__THE TASK__: The full set of entries needs to be reproduced exactly.

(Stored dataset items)
━━━━━━

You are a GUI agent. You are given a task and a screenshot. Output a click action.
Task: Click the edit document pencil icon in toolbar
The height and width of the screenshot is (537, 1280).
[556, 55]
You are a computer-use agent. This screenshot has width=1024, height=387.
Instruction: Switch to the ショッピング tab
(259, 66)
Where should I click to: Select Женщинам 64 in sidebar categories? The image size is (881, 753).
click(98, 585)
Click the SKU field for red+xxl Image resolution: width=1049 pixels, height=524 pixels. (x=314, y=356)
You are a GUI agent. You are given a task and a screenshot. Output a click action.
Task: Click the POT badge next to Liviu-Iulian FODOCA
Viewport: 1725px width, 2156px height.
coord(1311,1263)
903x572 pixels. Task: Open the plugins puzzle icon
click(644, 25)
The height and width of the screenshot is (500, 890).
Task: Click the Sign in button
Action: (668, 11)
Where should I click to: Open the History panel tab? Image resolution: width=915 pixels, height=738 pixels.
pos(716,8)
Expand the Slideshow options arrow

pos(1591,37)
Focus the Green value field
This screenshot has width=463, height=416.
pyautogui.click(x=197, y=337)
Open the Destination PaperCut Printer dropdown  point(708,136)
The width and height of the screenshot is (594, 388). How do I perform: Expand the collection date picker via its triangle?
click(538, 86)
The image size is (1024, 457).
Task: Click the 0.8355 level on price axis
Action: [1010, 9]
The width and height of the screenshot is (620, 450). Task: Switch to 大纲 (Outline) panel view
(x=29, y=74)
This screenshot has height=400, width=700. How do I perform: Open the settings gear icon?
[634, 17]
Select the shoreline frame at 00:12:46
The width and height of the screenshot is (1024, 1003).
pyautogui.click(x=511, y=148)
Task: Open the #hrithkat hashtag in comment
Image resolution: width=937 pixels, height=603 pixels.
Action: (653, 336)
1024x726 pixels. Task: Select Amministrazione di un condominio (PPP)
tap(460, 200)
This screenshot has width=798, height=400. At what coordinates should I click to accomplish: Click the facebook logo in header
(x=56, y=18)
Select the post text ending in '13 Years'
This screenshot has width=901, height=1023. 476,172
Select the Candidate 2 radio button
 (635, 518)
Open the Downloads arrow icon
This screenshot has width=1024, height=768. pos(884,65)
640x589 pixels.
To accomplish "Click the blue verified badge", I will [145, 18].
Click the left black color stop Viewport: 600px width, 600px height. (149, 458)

━━━━━━

__RESPONSE FOR THIS EXERCISE__:
You are a GUI agent. You are given a task and a screenshot. Output a click action.
Task: Click the edit document pencil icon in toolbar
The height and width of the screenshot is (537, 1280).
[556, 55]
You are a computer-use agent. This screenshot has width=1024, height=387.
Instruction: Switch to the ショッピング tab
(259, 66)
Where should I click to: Select Женщинам 64 in sidebar categories? The image size is (881, 753).
click(98, 585)
Click the SKU field for red+xxl Image resolution: width=1049 pixels, height=524 pixels. (x=314, y=356)
You are a GUI agent. You are given a task and a screenshot. Output a click action.
Task: Click the POT badge next to Liviu-Iulian FODOCA
Viewport: 1725px width, 2156px height.
coord(1311,1263)
903x572 pixels. Task: Open the plugins puzzle icon
click(644, 25)
The height and width of the screenshot is (500, 890).
Task: Click the Sign in button
Action: (668, 11)
Where should I click to: Open the History panel tab? Image resolution: width=915 pixels, height=738 pixels.
pos(716,8)
Expand the Slideshow options arrow

pos(1591,37)
Focus the Green value field
This screenshot has width=463, height=416.
pyautogui.click(x=197, y=337)
Open the Destination PaperCut Printer dropdown  point(708,136)
The width and height of the screenshot is (594, 388). How do I perform: Expand the collection date picker via its triangle?
click(538, 86)
The image size is (1024, 457).
Task: Click the 0.8355 level on price axis
Action: [1010, 9]
The width and height of the screenshot is (620, 450). Task: Switch to 大纲 (Outline) panel view
(x=29, y=74)
This screenshot has height=400, width=700. How do I perform: Open the settings gear icon?
[634, 17]
Select the shoreline frame at 00:12:46
The width and height of the screenshot is (1024, 1003).
pyautogui.click(x=511, y=148)
Task: Open the #hrithkat hashtag in comment
Image resolution: width=937 pixels, height=603 pixels.
Action: (653, 336)
1024x726 pixels. Task: Select Amministrazione di un condominio (PPP)
tap(460, 200)
This screenshot has width=798, height=400. At what coordinates should I click to accomplish: Click the facebook logo in header
(x=56, y=18)
Select the post text ending in '13 Years'
This screenshot has width=901, height=1023. 476,172
Select the Candidate 2 radio button
 (635, 518)
Open the Downloads arrow icon
This screenshot has width=1024, height=768. pos(884,65)
640x589 pixels.
To accomplish "Click the blue verified badge", I will [145, 18].
Click the left black color stop Viewport: 600px width, 600px height. (149, 458)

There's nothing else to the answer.